I just purchased an ac delco one wire marine alternator and I am wondering how to wire it...I put a new motor in the boat and all new wiring so I dont have the old 3 wire alternator wiring, which is why I purchased a one-wire alternator...I am using 6 gauge wire from the alternator to battery...but is that it? Does the alternator ground through the mounting post? Any help would be great! Thanks
Here is a link to the alternator I bought... http://www.dbelectrical.com/p-3609-n...e-adr0334.aspx
What year, manufacturer and engine size are we looking at?
Those other two wires may be integral to the correct operation of your particular engine system. For example some installs use the alternator wiring as the source for electric fuel pump power, when the engine stops so does the fuel pump power.
Wiring to the battery will be correct for bascis installs, but let's take a look at exactly what you are working with.
The motor I put in is a chevy 383 stroker. I already have the electric fuel pump wired in...without the alternator, right now everything is working fine...including all the gauges, stereo, etc. I have 2 optima red top batteries wired in parallel for my bank...also...is there any way to wire this one wire alternator to where I can get an ammeter reading that will show a kick up in voltage when the alternator is internally "kicked on".
An ammeter has to be wired in series, alternator wire on one terminal, then the other terminal to the battery. Ammeters are pretty stout because they have to take the whole amp load for the whole circuit.
Regarding the rest of it, like the fuel pump and all, is all that still OEM meaning fuel pump gets power only while cranking or when the engine is running (via oil pressure switch) ?
It would be best to give us the manufacturer, like Merc or Volvo or OMC to be able to help more and keep this safe.
The motor is completely custom built...the boat came with a 350...that was completely shot...so...I built a "marinized motor" from a 350 block and used the bolt on parts from the old 350 such as exhaust manifolds...and I guess thats really it...everything else is new lol...I have an msd ignition box that the tachometer reads from...the fuel pump is wired to ignition switch, with a fuel regulator and fuel pressure gauge between fuel pump and carb. The stereo, bilge pump, bilge blower, lights, etc are wired to a fuse panel that is wired directly to the batteries...so I dont need the key in the run position to run these accessories...So I would have to run 6 gauge wire from the alternator, to the ammeter, back to the battery? Correct.
What outdrive do you have, what year is the boat and who's instrument panel? Mercruiser, Volvo, OMC, as Maclin stated, we have to know that information in order to tell you how to wire things. Ammeters are a thing of the past, but wiring has to change in the harness to make things work.

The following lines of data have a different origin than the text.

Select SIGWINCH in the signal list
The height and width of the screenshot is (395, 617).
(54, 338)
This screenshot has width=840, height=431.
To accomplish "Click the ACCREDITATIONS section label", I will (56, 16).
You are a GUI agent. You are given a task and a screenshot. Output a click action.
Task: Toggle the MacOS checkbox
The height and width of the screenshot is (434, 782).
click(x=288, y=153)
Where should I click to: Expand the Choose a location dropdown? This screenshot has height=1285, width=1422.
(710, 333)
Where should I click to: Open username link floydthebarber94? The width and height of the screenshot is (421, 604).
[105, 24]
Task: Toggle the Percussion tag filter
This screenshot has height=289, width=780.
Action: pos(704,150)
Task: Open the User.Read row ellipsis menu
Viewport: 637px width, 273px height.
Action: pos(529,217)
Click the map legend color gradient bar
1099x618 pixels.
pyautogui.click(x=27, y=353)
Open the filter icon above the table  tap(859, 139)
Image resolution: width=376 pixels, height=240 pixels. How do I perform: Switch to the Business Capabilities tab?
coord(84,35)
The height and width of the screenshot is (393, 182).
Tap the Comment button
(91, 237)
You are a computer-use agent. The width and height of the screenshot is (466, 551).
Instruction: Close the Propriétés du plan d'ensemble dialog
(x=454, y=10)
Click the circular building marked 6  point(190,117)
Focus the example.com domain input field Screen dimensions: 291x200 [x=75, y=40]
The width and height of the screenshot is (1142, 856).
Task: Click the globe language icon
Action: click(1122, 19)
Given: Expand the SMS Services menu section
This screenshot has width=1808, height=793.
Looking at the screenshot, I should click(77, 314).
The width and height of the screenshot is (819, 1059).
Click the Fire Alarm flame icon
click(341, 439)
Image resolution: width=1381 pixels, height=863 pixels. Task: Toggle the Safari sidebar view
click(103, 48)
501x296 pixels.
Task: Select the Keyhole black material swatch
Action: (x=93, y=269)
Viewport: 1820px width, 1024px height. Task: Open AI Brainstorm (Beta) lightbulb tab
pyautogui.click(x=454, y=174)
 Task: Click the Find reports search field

Please, no PM's (Private Messages) regarding boat/engine problems.
That is what the forums are for.
Only forum/moderator issues will be answered in PM's.
Ammeters are a fail point, if they burn out you have no power. You also have to run very large gauge wire a long ways on a boat if you want it up on the dash with the rest of the instruments, not worth it in my opinion.
I also feel you are on a not so safe path already regarding the fuel pump and other stuff, don't get in a hurry. Marine component stuff is wired to meet regs and also to be safe. I recommend to not skip or bypass safety items that were already there. If you switched from mechanical fuel pump to electric then to be safe you cannot just wire to the battery or ignition. There needs to be a method to make sure the fuel pump cuts off with the engine. Merc, OMC and Volvo all do it differently, which is why we have asked what you have 3 times now...
A properly wired electric fuel pump will generally be wired through the oil pressure switch. This kills the fuel pump should the engine die and heaven forbid, there is a serious fuel leak and fire. A fuel pump that stays running even if the engine is dead means the pump is fueling the fire. That same safety circuit then needs a bypass to allow the pump to run until the engine builds oil pressure.